Information obtained from Khan, when compared with extensive debriefing of Aruchi, led U.S. and Pakistani officials to Ghailani, the Tanzanian whose arrest in Gujrat last week has been described as a major breakthrough by Pakistani and U.S. officials.

"The timing of (Ghailani's) arrest is superb. He was definitely working on something big," said a Pakistani official familiar with his initial interrogation in Pakistan.

As Pakistani officials prepared Sunday night for Ghailani's apparently imminent handover to U.S. authorities, they said they were sure that computer disks found in his possession - one in his laptop and another loose - might reveal at least some of al-Qaida's plans and clues about important operatives.

The officials said that two other suspects arrested with Ghailani, earlier thought to be insignificant, had provided information showing that Ghailani was expecting important news from the United States.

Pakistani and U.S. officials are still trying to establish the nationalities of the two suspects.

Under procedures agreed to by the U.S. and Pakistani governments, agents from the CIA, FBI and National Security Agency have been allowed to eavesdrop and conduct wire taps on terrorism suspects in Pakistan, a cabinet minister said on condition of anonymity.
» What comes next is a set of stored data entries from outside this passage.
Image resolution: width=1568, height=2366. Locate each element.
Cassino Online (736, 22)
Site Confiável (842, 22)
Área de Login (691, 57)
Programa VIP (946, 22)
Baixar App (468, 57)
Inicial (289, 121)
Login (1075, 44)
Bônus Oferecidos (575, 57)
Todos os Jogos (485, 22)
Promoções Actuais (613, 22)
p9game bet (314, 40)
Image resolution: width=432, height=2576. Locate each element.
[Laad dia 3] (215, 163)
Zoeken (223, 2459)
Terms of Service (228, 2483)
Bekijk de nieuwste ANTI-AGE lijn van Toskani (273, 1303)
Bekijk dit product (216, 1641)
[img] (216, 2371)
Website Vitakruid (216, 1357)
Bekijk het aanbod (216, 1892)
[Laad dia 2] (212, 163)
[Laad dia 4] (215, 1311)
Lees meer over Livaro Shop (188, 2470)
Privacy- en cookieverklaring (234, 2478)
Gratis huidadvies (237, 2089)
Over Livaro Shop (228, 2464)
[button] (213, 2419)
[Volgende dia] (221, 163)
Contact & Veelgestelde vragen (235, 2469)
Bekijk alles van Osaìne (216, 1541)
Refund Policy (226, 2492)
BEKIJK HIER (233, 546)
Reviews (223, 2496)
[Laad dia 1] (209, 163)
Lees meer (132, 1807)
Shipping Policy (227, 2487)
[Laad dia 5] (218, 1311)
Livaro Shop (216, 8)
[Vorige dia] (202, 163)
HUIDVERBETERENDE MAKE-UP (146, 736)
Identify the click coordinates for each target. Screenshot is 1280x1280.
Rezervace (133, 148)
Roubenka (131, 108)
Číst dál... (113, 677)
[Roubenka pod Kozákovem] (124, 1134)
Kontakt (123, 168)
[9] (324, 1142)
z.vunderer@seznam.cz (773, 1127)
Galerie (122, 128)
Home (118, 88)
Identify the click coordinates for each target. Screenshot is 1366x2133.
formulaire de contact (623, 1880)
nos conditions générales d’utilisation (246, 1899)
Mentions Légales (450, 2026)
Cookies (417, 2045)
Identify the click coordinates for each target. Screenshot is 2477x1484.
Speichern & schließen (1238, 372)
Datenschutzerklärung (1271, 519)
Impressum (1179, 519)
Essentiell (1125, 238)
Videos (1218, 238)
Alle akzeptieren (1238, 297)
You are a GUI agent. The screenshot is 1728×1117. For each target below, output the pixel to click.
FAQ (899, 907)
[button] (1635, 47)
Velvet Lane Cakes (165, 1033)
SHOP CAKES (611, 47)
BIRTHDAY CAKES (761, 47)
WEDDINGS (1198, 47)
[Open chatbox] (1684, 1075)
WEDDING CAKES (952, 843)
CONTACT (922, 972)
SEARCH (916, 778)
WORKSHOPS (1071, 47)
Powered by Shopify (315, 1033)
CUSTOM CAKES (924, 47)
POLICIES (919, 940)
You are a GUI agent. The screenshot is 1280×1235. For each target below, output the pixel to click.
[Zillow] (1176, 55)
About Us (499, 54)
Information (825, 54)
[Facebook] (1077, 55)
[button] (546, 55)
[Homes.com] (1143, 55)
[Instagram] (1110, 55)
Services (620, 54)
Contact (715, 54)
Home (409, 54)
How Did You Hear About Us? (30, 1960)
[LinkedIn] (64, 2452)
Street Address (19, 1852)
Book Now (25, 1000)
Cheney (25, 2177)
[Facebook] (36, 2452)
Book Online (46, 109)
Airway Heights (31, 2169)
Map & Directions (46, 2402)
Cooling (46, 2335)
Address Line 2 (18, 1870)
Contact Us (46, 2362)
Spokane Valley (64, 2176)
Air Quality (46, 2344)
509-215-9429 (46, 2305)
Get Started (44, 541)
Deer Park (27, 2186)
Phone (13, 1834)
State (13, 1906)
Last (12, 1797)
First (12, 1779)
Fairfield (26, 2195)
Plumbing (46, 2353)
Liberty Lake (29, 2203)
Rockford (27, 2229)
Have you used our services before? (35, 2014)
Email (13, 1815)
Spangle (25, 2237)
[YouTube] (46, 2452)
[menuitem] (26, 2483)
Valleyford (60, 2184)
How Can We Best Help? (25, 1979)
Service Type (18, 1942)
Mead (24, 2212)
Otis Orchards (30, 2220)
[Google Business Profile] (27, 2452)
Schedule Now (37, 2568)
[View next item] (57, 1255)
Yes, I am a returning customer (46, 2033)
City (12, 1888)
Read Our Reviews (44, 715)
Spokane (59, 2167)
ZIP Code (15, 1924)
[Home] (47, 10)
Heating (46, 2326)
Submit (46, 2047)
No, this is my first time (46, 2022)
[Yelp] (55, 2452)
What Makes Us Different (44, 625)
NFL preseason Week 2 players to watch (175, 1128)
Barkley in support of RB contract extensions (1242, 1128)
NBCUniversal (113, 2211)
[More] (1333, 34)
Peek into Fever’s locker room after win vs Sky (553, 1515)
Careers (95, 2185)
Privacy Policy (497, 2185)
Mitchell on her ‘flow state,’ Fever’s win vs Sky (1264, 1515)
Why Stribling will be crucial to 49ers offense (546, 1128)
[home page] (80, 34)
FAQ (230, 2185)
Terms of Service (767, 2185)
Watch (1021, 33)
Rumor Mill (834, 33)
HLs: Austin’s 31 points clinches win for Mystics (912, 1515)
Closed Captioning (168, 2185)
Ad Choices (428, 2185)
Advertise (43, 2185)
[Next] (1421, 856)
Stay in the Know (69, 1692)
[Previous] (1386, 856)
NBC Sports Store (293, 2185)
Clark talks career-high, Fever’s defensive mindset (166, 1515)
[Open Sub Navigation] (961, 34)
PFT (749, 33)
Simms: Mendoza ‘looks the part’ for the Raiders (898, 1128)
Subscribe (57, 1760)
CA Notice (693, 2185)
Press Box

For its part, the Inter-Services Intelligence (ISI), Pakistan's military intelligence service, has designated special units to collect counterterrorism intelligence through hundreds of newly recruited agents and state-of-the art surveillance equipment provided by the U.S. government.

"There is almost daily exchange of information between the CIA and ISI. The cooperation is even better than the Afghan war days," said the minister.

Pakistani police and intelligence officials said that once a target is tracked down, any raid is always conducted by local law enforcement agencies under the direct supervision of senior ISI officials, many of whom have taken training courses with the FBI and the CIA.

All key al-Qaida suspects arrested in Pakistan have been handed over to U.S. authorities for broader investigation. In each case, Pakistani intelligence officials were called in by their U.S. counterparts for coordinated follow-up.

"There is not a single significant al-Qaida arrest that didn't yield us more," said a senior Pakistani intelligence official.